我有一个快速登录表单,我为学校做的唯一的问题是当我尝试登录一切工作完美时,我想登录到第一个用户(用户名:hbutler密码:密码)但是,当我尝试登录对于我的其他帐户,我得到页面刷新,如果它不正确,我已经设置了它是我的代码:
<?PHP
//Create the connection…
//("where the database is", 'Database login' , 'database password' , "Database name")

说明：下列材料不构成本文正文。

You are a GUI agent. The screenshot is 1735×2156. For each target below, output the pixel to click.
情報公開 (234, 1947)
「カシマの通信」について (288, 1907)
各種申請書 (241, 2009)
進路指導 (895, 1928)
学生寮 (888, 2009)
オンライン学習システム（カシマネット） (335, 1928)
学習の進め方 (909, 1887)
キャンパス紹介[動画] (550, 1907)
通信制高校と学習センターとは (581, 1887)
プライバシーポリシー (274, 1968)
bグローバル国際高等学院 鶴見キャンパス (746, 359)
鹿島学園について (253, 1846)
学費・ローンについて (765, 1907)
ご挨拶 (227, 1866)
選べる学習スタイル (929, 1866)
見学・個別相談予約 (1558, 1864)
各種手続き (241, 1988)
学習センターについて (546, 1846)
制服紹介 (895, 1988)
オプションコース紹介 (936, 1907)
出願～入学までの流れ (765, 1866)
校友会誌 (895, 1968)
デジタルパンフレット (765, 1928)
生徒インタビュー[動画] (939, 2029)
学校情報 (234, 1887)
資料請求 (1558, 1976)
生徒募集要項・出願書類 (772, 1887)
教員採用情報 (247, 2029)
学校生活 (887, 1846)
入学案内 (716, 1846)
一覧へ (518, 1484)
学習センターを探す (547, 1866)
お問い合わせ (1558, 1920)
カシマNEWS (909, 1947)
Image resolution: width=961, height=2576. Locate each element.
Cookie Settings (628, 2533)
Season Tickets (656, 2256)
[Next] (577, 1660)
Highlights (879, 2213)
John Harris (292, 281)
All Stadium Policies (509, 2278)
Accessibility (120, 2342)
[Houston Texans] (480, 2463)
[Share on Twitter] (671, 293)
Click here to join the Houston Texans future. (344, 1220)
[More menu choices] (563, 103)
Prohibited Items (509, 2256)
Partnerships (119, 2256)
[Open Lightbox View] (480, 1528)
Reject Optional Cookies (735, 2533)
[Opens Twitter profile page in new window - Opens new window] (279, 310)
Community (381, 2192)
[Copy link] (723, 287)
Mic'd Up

$con=mysqli_connect("", 'root', 'root', "Social");
//Check our connection…
if (mysqli_connect_errno($con))
{
echo " Sorry Mate";
}
$username = $_POST['username'];
$password = $_POST['pawd'];
$result = mysqli_query($con, "SELECT * FROM User_info");
$row = mysqli_fetch_array($result);
$value = $row['username'];
if($value == "$username")
{
$result = mysqli_query($con, "SELECT * FROM User_info WHERE username ='$username'");
$row = mysqli_fetch_array($result);
$value = $row['password'];
if($value == "$password")
{
$sql=("UPDATE user_check SET user = '1', name = '$username'");
header( 'Location: feed.php' ) ;
}
else
{
header( 'Location: social.php' ) ;
}
}
else
{
header( 'Location: social.php' ) ;
}
if (!mysqli_query($con,$sql))
{
die('Error: ' . mysqli_error($con));
}
mysqli_close($con);
?>
哪个从前一页获取表单数据我不知道为什么会发生这种情况,我尝试将php更改为:
$result = mysqli_query($con, "SELECT username FROM User_info");
$row = mysqli_fetch_array($result);
if($row == "$username")
然而,这对任何建议都没有用?
答案 0 :(得分:1)
问题是,在第一次查询之后,要从db获取信息,您只占用表的第一行,
$row = mysqli_fetch_array($result);
然后将其与提交的用户名进行比较,这就是您无法使用任何其他用户名登录的原因,解决方案是在第一个查询中添加WHERE子句,
$result = mysqli_query($con, "SELECT * FROM User_info WHERE username ='".$username."'");
然后比较更容易的密码,但仍然有更好的方法来进行身份验证。但是对于你的例子,这应该做。
答案 1 :(得分:0)
修改您的代码如下:
<?PHP
//Create the connection…
//("where the database is", 'Database login' , 'database password' , "Database name")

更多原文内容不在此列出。